I'm sure many of you know that I was a teacher here at Ohm High School for many years. I was the first Black woman to teach here. Before that, I was the first Black woman to earn a doctorate at the Friedrich Alexander University. Later, I was the first Black woman city councillor in Germany in Erlangen and today I am one of very few Black people in the European Parliament.

I had to fight for the possibility to achieve all this. Moreover, many before me, people who fought without being rewarded, prepared my way. I want to tell you that everything you do today, when you stand up against racism and indifference, against misanthropy and exclusion, is not only for yourselves, but also and above all for everyone else.

I know it is hard to imagine what it is like to be affected by racism if you have never experienced it. And believe me, I wish you from the bottom of my heart that you will never experience it either. But imagine this for a moment: You are all between 11 and 18 years old today, which means that some of you will start studying next year or the year after. And now imagine that you decide to spend a semester abroad, a good choice, I want to say to you quickly. FAU, for example, has over 60 partnerships with universities abroad, such as with Taras Shevchenko University in Kiev, Ukraine.

But as you have probably all noticed, there is a war going on there. In a European country that is exactly 844 kilometres away from this point, war has been going on for just over two weeks. And in the midst of this horrific scenario, there are young black students who wanted to flee the war in the last few days and couldn't because they were stopped at the border because of the colour of their skin, sometimes for days.

You see, racism is not always far away, but it is always worth fighting against it. That is why I am even more pleased that you decided to donate the money you collected last week to a project for the evacuation and support of young black people from Ukraine. I would also like to thank you from the bottom of my heart for this!

Finally, I would like to leave you with the following: Even though the big problems of our society like racism and discrimination often seem so big and unconquerable, the solution to these problems always starts in small ways. So how do each and every one of us fight racism every day?

For me, it starts with a simple insight, but one that is of great significance for each of us: we must not remain silent. "I'm not racist" is not and must not be the answer to racism.

As long as racism exists in our society, in our environment, in our neighbourhood, but above all in our own attitudes, prejudices, thought patterns, we cannot remain apathetic, but decide, every day, consciously or unconsciously, in our actions as well as in our inactions - where we stand, on which side we stand.

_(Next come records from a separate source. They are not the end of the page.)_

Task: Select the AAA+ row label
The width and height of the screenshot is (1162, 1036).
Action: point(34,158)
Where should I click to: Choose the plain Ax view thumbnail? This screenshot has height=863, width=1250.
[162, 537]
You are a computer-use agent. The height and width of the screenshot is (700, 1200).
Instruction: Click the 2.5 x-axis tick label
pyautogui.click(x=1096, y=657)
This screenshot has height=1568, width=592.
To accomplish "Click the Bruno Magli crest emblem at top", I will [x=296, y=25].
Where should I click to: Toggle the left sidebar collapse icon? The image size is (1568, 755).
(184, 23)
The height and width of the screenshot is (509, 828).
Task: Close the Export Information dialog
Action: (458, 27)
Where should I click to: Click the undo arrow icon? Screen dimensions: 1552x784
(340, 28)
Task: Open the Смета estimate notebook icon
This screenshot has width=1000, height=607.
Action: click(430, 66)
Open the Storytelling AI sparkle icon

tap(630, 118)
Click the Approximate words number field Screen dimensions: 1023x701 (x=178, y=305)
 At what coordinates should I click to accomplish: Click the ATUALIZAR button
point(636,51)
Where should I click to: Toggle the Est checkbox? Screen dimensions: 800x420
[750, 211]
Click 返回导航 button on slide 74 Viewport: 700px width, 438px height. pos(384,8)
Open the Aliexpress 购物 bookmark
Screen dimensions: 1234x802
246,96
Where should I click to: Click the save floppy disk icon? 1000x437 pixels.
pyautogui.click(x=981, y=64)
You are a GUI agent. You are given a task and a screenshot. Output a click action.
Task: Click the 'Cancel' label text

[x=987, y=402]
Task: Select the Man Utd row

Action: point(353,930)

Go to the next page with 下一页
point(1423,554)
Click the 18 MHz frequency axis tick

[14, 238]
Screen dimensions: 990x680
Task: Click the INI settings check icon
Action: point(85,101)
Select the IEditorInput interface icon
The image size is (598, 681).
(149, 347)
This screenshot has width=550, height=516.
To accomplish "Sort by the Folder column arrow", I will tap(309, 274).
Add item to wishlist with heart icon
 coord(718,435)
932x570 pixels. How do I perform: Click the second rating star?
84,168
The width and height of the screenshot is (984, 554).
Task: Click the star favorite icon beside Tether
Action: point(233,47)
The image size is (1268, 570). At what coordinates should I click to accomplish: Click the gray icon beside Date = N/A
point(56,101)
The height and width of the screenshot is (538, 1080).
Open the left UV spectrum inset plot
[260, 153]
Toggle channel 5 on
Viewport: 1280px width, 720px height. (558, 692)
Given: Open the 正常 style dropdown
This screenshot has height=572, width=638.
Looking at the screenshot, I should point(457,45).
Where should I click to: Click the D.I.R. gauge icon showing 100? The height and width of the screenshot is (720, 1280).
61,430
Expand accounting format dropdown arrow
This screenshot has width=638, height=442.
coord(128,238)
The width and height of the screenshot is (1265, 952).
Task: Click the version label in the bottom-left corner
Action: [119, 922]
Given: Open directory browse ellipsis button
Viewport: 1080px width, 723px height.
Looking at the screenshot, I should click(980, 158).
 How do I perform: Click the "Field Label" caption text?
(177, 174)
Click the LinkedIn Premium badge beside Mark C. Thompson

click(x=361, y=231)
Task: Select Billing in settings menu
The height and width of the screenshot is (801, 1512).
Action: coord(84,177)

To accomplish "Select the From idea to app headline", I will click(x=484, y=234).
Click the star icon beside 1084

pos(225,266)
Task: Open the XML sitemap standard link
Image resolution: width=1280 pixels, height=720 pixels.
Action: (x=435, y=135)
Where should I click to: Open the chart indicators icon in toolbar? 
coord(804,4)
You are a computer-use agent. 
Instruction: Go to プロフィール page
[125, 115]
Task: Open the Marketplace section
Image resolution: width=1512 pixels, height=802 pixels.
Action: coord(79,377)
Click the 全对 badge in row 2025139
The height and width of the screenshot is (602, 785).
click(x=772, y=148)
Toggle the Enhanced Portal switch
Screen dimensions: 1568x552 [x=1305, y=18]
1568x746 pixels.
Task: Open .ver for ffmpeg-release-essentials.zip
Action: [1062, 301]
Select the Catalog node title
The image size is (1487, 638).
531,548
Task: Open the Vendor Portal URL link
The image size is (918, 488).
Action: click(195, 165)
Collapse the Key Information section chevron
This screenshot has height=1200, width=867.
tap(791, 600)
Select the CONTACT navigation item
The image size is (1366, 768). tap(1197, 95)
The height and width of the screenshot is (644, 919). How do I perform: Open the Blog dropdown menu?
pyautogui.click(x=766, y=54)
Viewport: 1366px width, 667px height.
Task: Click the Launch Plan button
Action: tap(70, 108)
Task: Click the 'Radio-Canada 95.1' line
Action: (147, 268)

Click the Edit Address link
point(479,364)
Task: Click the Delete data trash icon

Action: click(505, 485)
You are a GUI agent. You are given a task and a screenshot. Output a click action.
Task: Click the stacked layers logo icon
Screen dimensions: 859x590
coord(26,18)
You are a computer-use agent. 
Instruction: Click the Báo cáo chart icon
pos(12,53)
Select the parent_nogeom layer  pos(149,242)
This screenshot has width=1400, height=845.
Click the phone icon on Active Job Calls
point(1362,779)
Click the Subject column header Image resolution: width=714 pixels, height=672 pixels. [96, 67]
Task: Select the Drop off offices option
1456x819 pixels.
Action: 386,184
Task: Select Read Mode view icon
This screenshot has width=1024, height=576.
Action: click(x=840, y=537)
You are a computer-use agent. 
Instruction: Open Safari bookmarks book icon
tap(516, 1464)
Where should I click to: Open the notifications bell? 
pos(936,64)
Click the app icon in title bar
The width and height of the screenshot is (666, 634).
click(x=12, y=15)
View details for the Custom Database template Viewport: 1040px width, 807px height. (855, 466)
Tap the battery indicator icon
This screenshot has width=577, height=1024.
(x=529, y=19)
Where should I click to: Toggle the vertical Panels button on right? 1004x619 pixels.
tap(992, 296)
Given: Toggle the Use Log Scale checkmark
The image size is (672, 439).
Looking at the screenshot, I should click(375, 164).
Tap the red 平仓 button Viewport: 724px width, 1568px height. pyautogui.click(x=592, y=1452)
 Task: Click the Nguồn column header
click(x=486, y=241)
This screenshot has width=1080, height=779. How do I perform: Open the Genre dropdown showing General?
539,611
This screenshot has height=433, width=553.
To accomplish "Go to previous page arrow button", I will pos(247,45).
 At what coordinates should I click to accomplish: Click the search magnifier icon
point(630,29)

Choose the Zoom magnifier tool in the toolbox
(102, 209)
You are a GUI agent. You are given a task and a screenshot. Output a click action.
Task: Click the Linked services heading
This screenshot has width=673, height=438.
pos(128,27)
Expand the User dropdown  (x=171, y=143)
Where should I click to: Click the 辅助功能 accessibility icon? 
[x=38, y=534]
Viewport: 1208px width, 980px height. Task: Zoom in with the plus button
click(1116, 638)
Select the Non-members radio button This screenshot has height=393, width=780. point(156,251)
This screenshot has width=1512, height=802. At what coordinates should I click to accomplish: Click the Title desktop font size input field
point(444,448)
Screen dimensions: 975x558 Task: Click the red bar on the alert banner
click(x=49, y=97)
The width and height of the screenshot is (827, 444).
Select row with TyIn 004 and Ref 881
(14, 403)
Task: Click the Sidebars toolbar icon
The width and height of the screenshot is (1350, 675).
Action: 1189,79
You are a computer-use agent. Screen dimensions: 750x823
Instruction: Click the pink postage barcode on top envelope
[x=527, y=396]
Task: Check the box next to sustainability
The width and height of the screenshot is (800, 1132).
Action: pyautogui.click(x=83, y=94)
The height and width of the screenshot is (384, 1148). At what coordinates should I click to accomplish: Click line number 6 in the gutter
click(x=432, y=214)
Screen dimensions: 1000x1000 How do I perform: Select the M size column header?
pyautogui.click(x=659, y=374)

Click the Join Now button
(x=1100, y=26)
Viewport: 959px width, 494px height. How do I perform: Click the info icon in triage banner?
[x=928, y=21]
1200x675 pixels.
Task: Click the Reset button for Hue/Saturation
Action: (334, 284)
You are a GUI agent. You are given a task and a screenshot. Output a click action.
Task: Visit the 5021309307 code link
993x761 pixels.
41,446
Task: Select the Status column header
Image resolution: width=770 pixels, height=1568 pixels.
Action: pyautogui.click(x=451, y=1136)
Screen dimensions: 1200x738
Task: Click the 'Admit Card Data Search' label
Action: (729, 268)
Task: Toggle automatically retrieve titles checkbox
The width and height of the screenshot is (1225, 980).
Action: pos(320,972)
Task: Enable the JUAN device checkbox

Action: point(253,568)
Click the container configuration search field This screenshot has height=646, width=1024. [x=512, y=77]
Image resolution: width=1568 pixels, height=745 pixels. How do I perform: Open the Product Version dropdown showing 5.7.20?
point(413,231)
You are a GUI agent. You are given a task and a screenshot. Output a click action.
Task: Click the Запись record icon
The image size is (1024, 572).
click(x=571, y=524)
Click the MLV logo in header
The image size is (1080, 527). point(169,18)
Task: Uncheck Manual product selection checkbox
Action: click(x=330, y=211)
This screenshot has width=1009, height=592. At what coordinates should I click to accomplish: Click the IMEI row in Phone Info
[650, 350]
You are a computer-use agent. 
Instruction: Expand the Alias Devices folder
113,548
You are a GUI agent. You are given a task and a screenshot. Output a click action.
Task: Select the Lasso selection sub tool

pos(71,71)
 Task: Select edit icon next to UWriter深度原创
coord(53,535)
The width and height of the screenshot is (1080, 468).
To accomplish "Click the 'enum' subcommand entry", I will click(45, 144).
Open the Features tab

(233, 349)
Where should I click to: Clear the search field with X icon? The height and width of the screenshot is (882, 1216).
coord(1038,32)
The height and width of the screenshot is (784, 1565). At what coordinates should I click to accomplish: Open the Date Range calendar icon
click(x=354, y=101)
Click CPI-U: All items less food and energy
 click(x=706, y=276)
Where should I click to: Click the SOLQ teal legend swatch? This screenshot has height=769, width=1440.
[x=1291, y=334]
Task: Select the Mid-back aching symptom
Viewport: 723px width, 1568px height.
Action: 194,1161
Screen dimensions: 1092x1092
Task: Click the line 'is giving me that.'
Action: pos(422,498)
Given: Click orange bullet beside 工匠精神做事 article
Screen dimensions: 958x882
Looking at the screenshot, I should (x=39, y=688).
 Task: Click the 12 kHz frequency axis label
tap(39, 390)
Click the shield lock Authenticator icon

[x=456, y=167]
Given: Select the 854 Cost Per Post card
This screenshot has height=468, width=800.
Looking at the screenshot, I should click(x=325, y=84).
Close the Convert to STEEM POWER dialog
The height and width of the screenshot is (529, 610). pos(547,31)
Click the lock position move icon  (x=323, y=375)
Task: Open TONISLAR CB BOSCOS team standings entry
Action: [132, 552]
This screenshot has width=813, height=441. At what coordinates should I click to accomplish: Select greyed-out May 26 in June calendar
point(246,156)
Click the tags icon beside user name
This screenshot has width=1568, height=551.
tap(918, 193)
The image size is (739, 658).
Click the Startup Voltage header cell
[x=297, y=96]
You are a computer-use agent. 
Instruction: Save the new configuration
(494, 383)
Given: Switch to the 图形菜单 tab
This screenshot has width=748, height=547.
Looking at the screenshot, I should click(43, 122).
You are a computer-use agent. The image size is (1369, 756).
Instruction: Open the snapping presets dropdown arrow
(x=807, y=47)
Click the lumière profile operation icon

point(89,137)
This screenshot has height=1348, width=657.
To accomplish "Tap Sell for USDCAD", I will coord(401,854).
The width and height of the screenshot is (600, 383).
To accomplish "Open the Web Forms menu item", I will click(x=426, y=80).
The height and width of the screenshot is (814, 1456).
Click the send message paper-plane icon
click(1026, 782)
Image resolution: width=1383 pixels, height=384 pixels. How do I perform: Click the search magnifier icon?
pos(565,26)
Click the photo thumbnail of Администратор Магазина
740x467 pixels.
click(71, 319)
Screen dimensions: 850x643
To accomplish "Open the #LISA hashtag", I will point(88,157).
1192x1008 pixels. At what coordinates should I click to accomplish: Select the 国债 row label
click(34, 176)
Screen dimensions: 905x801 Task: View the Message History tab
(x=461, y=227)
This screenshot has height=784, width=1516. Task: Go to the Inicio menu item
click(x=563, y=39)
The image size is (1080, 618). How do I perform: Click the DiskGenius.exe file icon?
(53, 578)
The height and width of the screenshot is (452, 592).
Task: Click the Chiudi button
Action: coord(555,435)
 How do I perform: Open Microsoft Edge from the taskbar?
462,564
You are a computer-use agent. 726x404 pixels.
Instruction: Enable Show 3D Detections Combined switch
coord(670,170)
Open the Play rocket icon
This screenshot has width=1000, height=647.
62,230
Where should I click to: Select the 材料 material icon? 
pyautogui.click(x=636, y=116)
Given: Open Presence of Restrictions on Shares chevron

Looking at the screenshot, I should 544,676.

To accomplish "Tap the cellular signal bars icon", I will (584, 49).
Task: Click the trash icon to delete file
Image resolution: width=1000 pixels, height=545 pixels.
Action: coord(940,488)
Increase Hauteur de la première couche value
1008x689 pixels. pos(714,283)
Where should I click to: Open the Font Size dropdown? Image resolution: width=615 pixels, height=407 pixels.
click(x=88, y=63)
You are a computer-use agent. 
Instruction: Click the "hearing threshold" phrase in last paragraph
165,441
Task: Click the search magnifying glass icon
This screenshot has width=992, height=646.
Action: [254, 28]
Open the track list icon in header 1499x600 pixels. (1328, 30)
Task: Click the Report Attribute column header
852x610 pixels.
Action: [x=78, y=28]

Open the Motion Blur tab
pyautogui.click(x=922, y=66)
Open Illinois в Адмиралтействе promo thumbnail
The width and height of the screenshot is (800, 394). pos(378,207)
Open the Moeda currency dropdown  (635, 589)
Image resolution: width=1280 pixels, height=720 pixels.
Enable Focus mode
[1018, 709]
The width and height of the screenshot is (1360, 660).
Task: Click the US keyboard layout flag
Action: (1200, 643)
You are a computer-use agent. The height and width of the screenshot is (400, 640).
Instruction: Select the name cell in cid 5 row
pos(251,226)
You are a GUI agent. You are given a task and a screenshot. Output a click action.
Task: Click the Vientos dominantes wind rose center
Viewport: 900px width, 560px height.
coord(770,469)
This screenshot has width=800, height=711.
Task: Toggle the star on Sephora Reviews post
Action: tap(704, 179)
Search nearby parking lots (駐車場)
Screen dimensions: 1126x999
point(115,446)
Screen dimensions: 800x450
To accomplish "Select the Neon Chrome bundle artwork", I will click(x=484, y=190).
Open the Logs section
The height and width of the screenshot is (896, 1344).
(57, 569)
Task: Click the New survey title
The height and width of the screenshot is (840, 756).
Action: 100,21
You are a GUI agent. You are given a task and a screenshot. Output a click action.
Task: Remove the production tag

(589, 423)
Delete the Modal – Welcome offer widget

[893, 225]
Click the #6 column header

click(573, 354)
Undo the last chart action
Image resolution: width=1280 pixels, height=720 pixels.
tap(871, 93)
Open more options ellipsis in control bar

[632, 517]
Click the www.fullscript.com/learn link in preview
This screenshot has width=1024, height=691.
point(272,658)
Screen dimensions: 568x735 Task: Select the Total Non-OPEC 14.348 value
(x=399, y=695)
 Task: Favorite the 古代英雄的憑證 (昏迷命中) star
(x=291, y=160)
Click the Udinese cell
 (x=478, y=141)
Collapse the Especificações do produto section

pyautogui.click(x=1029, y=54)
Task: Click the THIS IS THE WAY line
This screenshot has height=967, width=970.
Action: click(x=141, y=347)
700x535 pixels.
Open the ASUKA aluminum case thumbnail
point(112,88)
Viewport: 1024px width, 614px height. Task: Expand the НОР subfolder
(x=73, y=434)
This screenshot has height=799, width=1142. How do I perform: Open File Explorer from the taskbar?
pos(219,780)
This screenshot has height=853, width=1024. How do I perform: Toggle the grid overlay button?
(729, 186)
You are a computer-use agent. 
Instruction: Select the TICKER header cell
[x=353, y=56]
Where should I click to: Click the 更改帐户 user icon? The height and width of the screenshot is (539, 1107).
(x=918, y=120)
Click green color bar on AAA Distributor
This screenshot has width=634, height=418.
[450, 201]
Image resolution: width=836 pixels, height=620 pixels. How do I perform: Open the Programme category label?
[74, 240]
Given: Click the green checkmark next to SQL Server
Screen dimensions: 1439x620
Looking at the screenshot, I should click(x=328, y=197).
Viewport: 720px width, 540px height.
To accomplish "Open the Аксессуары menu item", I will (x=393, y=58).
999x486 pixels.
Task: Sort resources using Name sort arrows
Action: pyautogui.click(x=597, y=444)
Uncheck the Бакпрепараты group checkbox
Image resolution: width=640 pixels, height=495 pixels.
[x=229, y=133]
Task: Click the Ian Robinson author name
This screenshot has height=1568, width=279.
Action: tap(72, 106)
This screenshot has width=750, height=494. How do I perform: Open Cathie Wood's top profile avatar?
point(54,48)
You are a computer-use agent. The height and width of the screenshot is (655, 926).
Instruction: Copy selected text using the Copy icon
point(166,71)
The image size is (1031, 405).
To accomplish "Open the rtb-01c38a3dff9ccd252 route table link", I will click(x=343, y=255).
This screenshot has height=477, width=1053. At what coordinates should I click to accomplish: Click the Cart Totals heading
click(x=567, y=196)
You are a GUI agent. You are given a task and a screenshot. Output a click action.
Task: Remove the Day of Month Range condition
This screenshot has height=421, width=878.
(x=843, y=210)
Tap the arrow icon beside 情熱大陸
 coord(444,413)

So it is not enough to simply be "not racist". No we have to be anti-racists, every day, every hour, every minute, always and everywhere. Racism requires counter-position, counter-speech, action, criticism and - what is always most difficult - self-criticism, self-examination. Anti-racism must be learned, practised, but above all lived.

You have shown here today that this is possible and that we are on the right track. If I were to come to Germany again today, I would certainly find a better country. We have courageous people like you to thank for that!

Thank you very much!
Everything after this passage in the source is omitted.